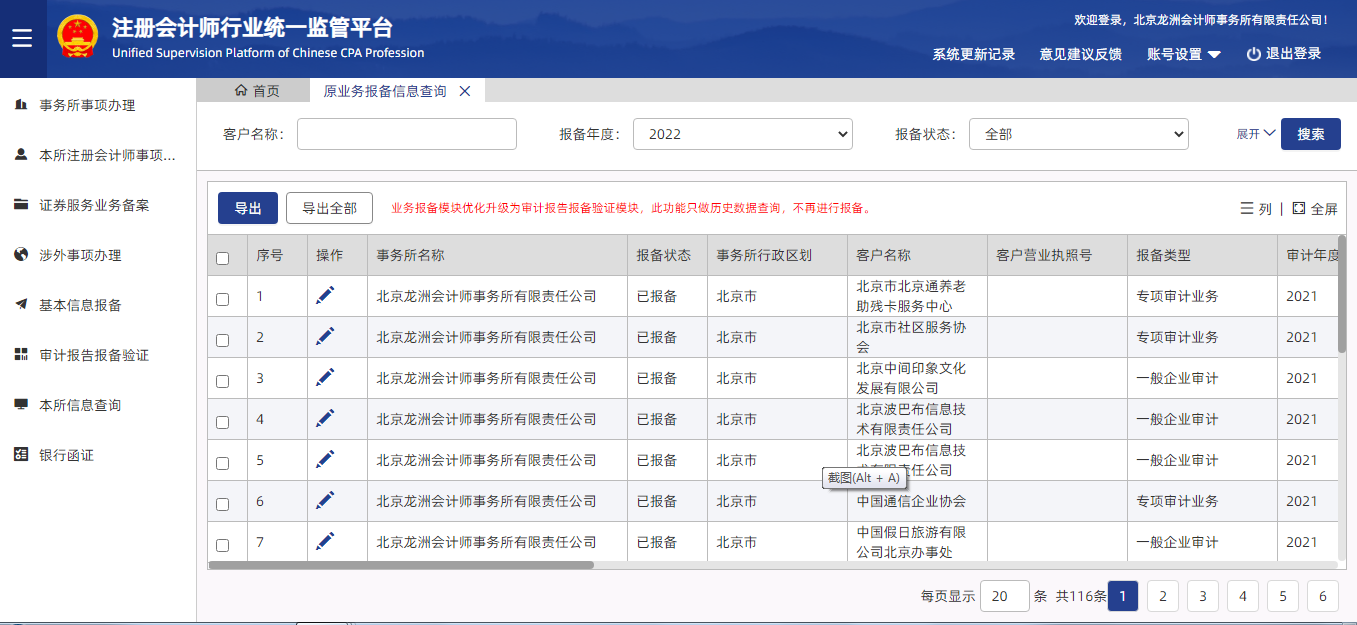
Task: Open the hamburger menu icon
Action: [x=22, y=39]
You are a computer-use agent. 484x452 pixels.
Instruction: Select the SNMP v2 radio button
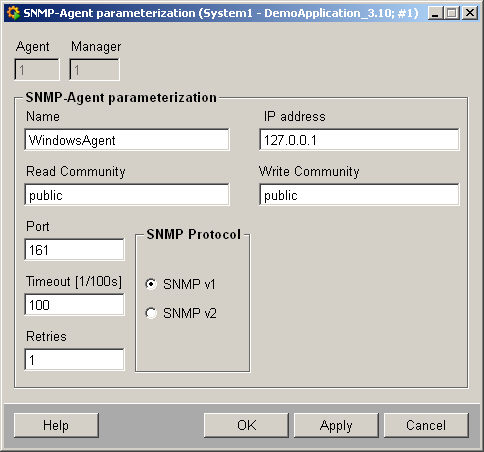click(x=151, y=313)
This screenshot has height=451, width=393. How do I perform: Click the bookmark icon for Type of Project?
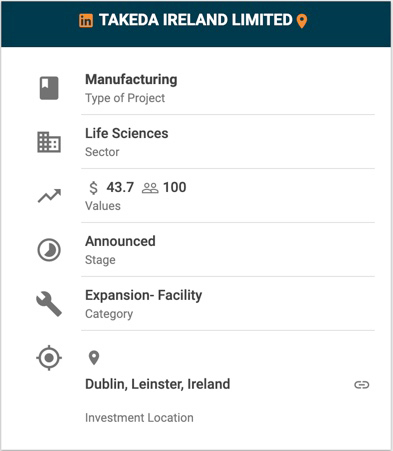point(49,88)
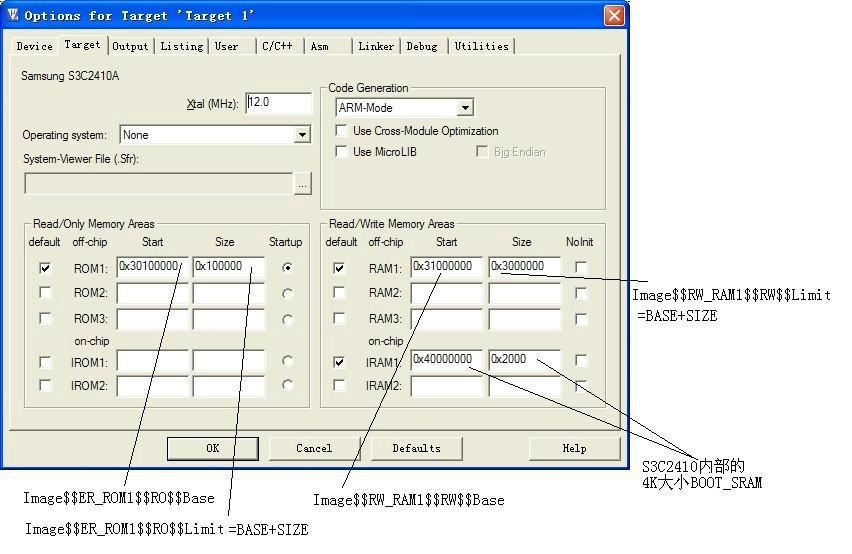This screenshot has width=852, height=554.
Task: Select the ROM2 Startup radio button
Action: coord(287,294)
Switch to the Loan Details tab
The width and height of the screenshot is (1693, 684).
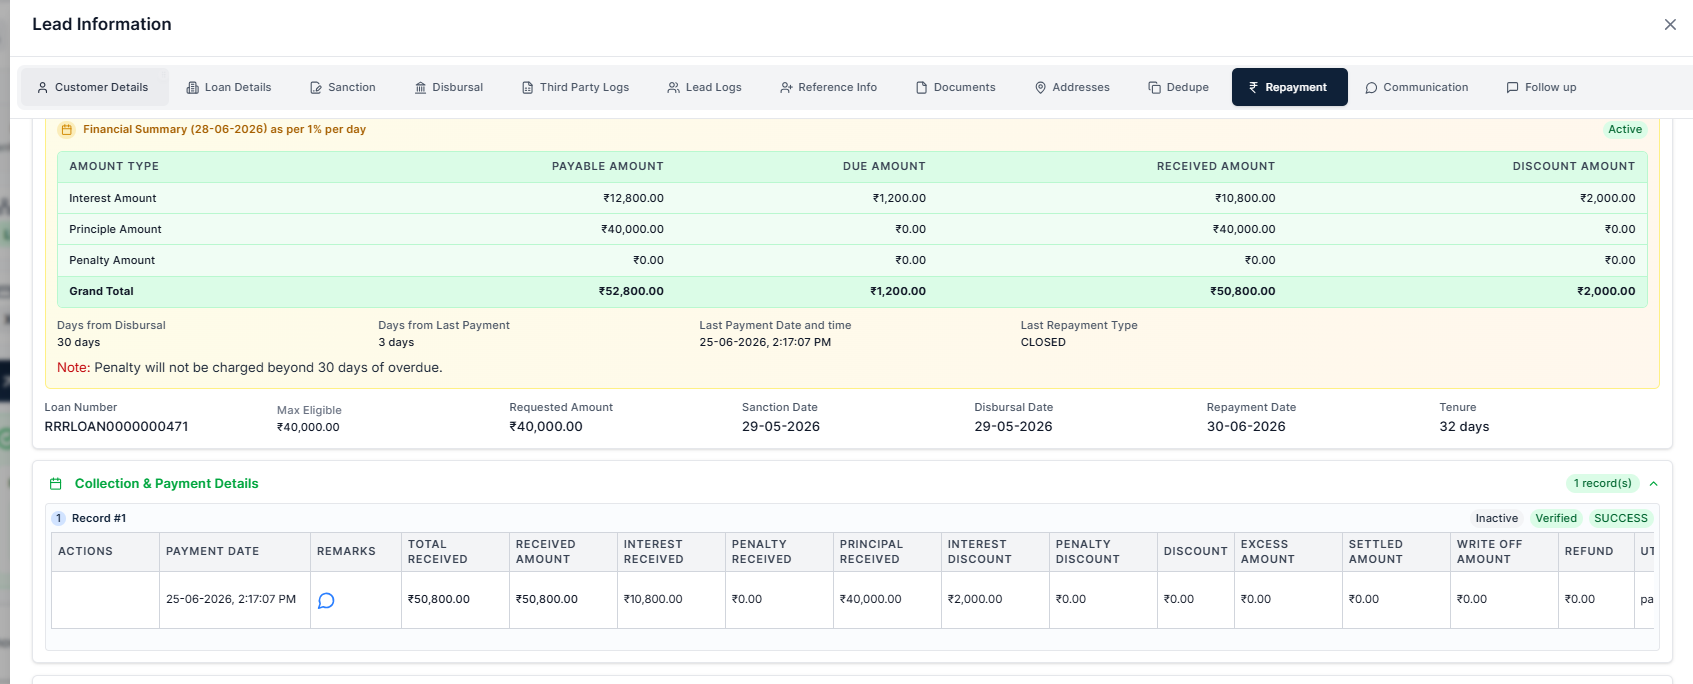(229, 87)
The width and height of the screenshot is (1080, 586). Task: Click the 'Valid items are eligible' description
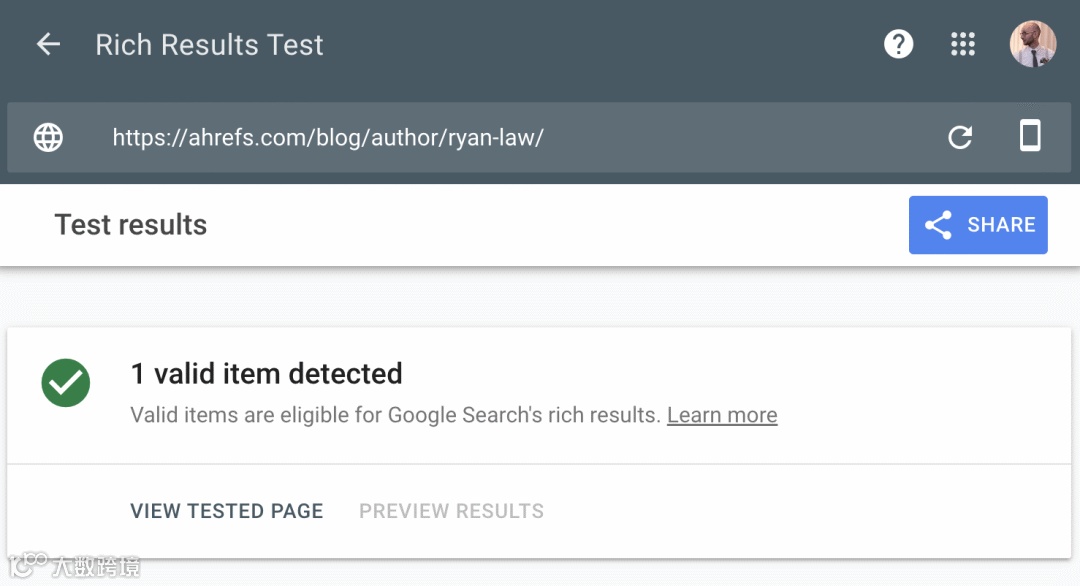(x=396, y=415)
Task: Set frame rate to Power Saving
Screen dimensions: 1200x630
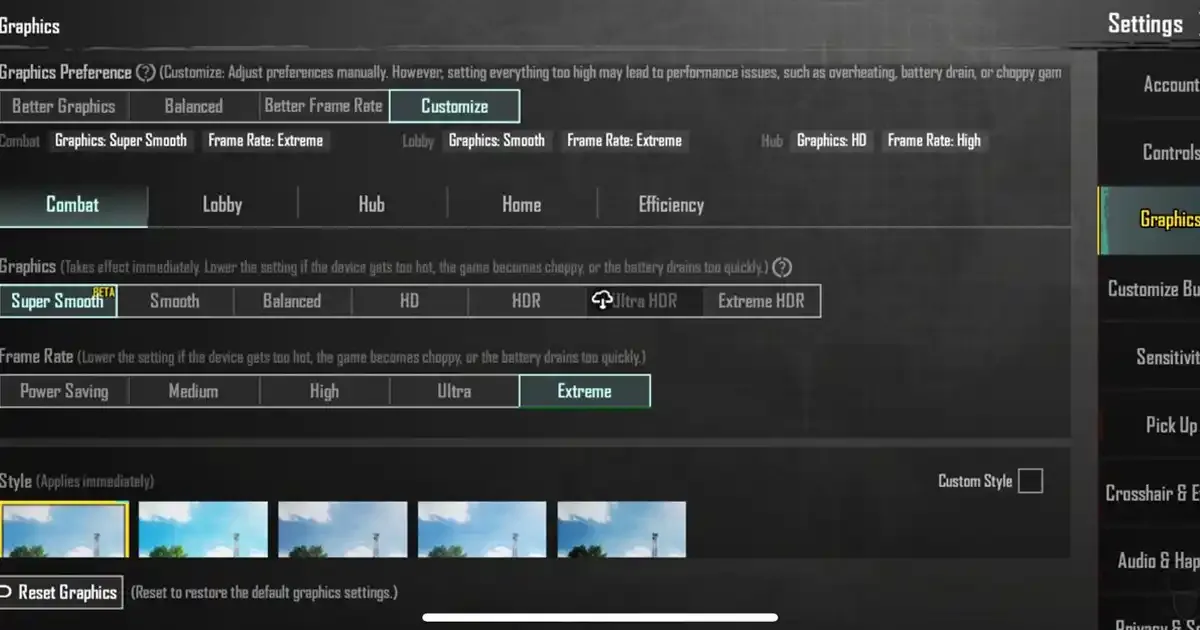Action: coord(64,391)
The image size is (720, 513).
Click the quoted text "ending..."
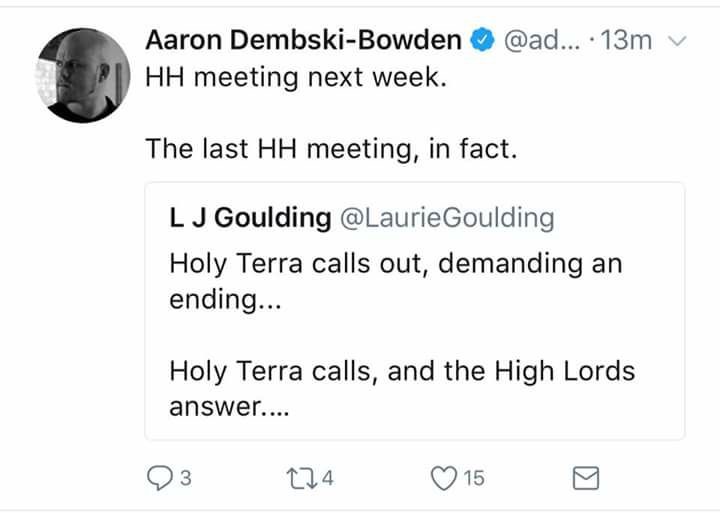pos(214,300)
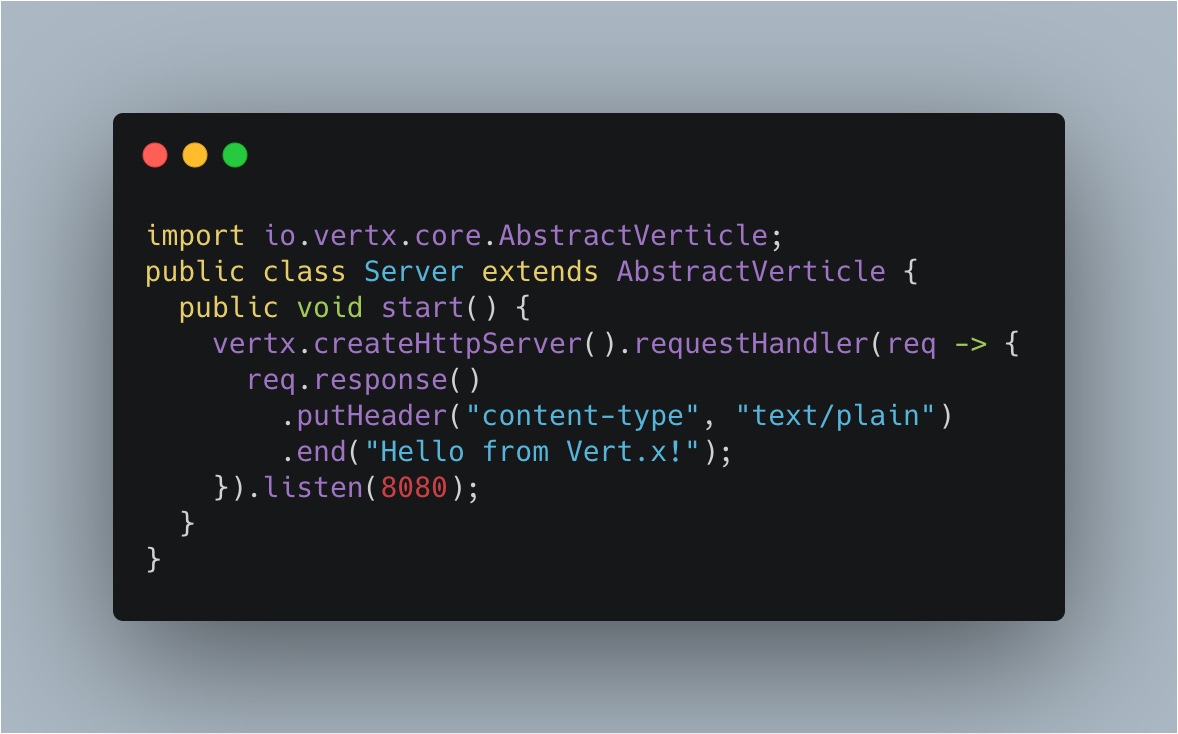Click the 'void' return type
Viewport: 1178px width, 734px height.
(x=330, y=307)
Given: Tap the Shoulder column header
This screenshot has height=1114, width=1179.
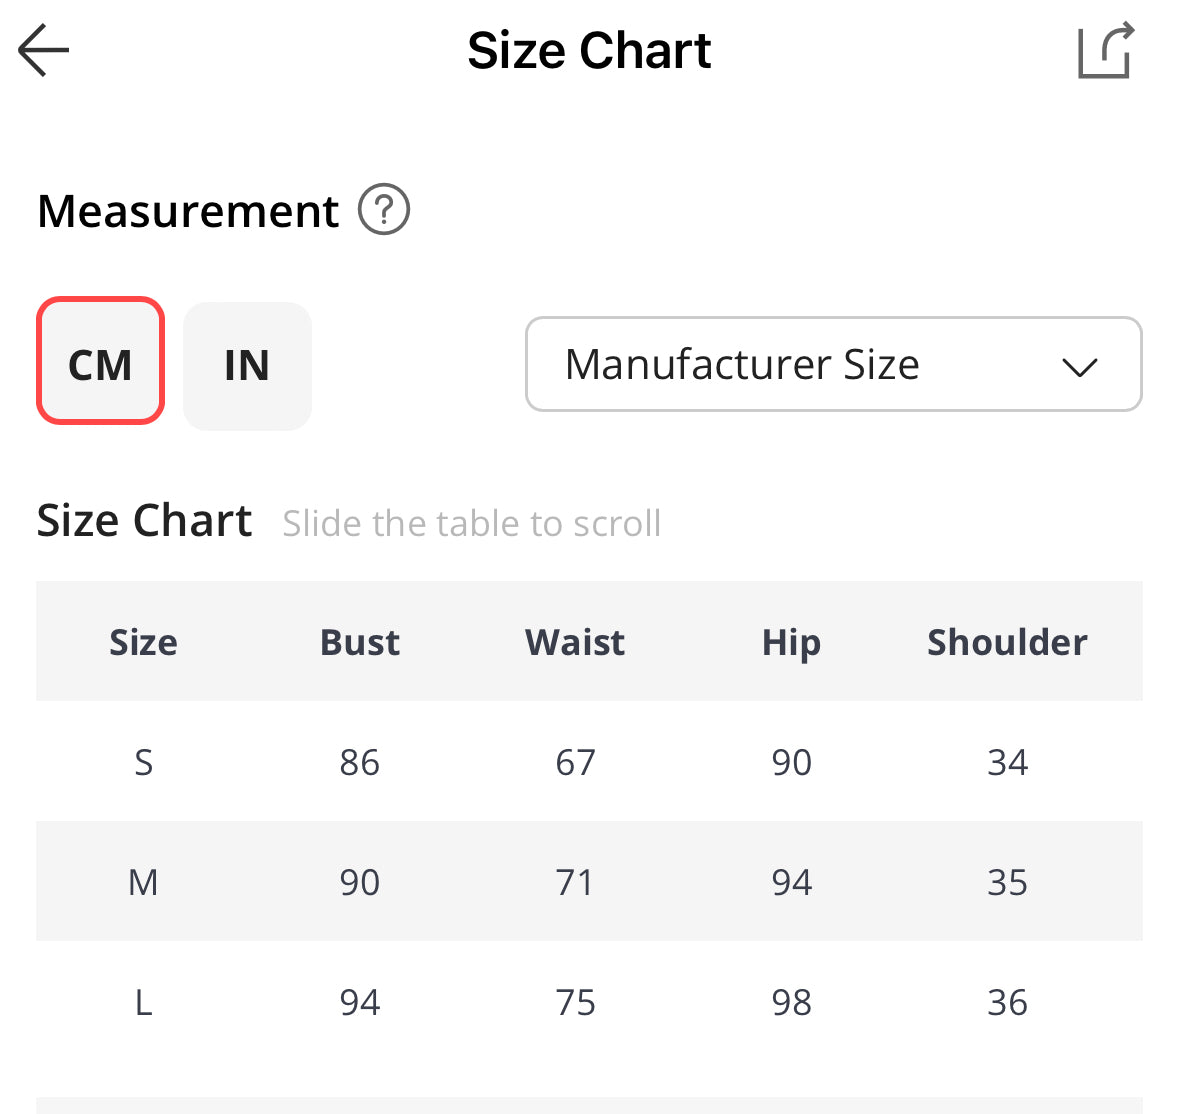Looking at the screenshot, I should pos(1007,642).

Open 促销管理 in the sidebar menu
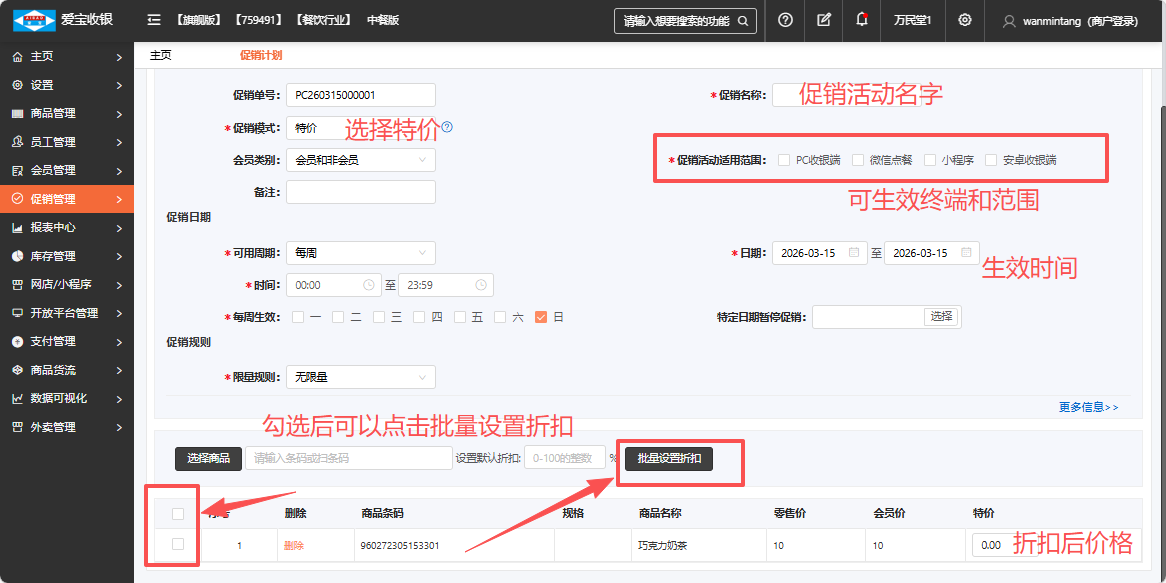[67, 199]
—————
• Your instructions
Each line from the one bearing "The image size is (720, 513)." through the final line of the records is to be copied exactly, and no pictures are to be included.

• Response area
The image size is (720, 513).
Click the quoted text "ending..."
pos(214,300)
Click the 'void' return type
Viewport: 1178px width, 734px height.
(x=330, y=307)
Given: Tap the Shoulder column header
This screenshot has height=1114, width=1179.
Looking at the screenshot, I should pos(1007,642).

Open 促销管理 in the sidebar menu
[67, 199]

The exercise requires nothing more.